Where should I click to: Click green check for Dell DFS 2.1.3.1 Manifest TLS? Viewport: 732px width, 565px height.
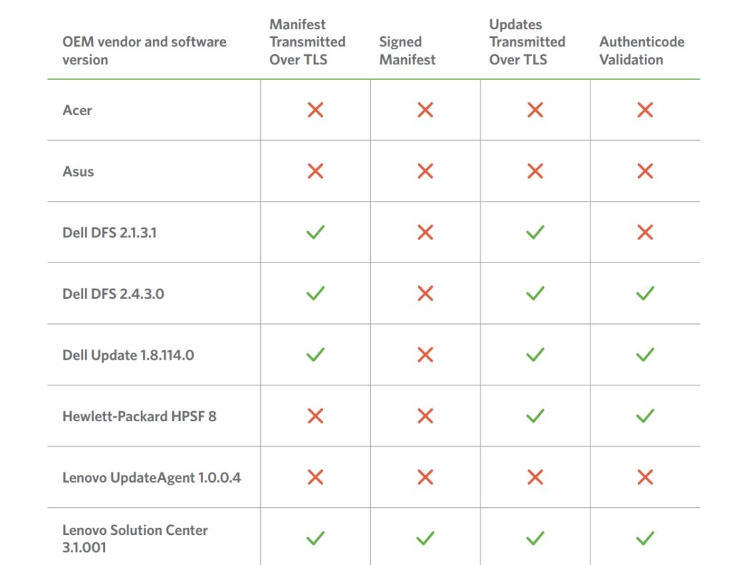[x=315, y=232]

----------

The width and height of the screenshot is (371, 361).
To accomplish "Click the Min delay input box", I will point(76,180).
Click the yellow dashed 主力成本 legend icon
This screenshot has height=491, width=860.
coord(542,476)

----------

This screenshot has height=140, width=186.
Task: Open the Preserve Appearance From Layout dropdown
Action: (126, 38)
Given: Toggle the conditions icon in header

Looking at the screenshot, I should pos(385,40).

----------

**Task to carry out:**
Render the rows above as a numbered list, starting with the line that contains "The width and" and ending with the line that contains "coord(542,476)", both included. Leave out any blank lines.

**Response to the exercise:**
1. The width and height of the screenshot is (371, 361).
2. To accomplish "Click the Min delay input box", I will point(76,180).
3. Click the yellow dashed 主力成本 legend icon
4. This screenshot has height=491, width=860.
5. coord(542,476)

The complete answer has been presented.